Why Python? Python's simplicity and guiding philosophy matches well with my ideology. I've learned alot from adventures with golang, and one of the central ones is the beauty of being able to go into any file and both understand and learn from it. I like the idea that there are certain, preferred ways of doing things, and I've found these ideas lead to benefits to general code quality. While the static nature of golang leads my use of the language to more niche needs, python seems to fit well. Compared to ruby or node, I find the general ecosystem to be spread across many more disciplines. Python has very strong libraries in areas like data science, big data, web scraping, and a bunch of others, so you can do alot more there. I don't find get alot of benefit out of keeping the frontend and backend code in the same language, and instead prefer to keep the backend logic close to these other areas/libraries.
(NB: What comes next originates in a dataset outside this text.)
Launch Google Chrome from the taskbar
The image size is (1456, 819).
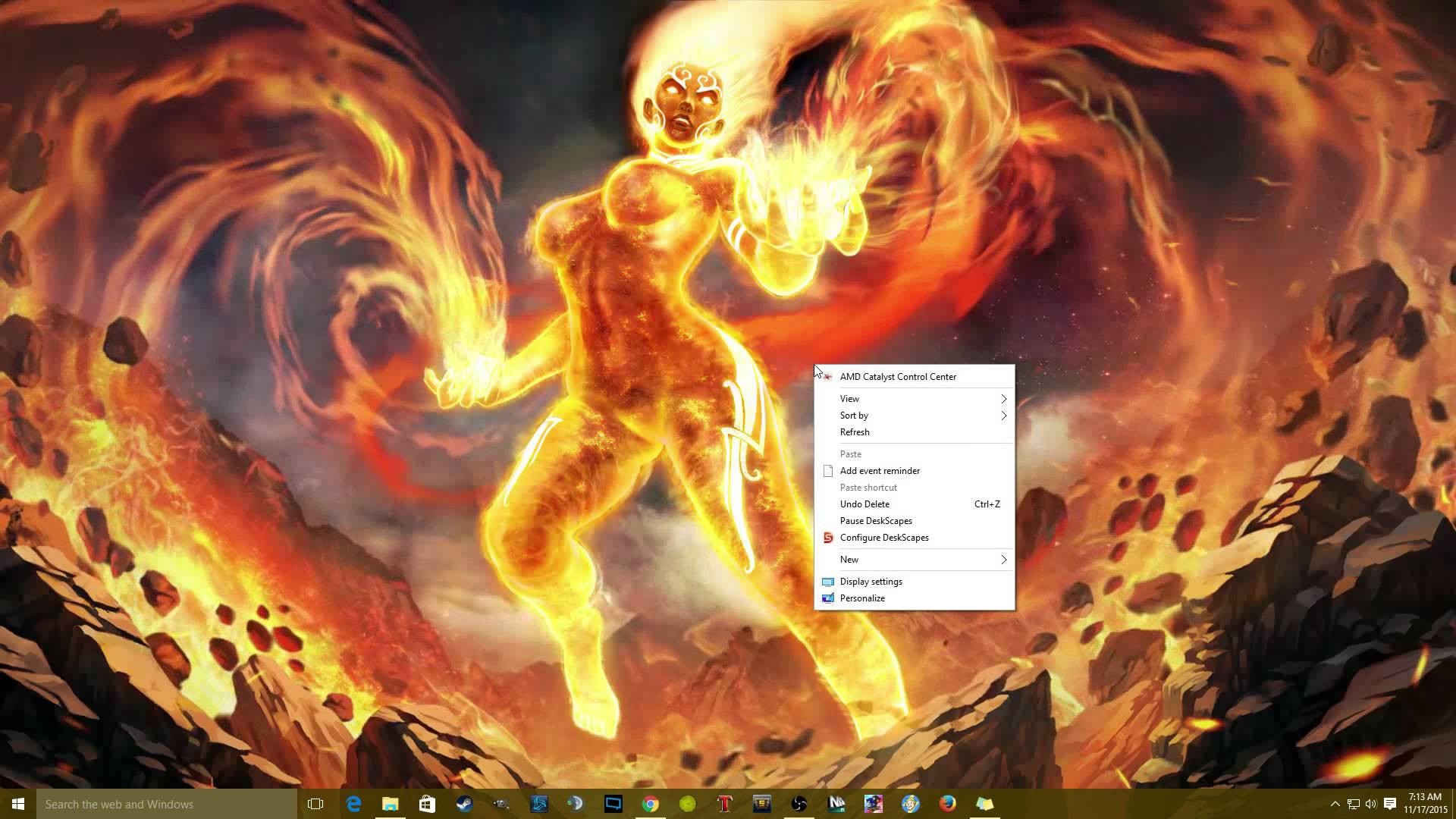[651, 804]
Why Flask? Flask is like lego, so I'm a big fan. I prefer to bolt various small pieces of functionality together to suit my needs, than to start with something large and remove the pieces I don't want.

Why Reactjs? Reactjs seems to be pretty dominant in front-end JS land, with a good community and strong productivity gains over the alternatives (angular, ember, etc). I've found it to be much easier to compartmentalise components with it.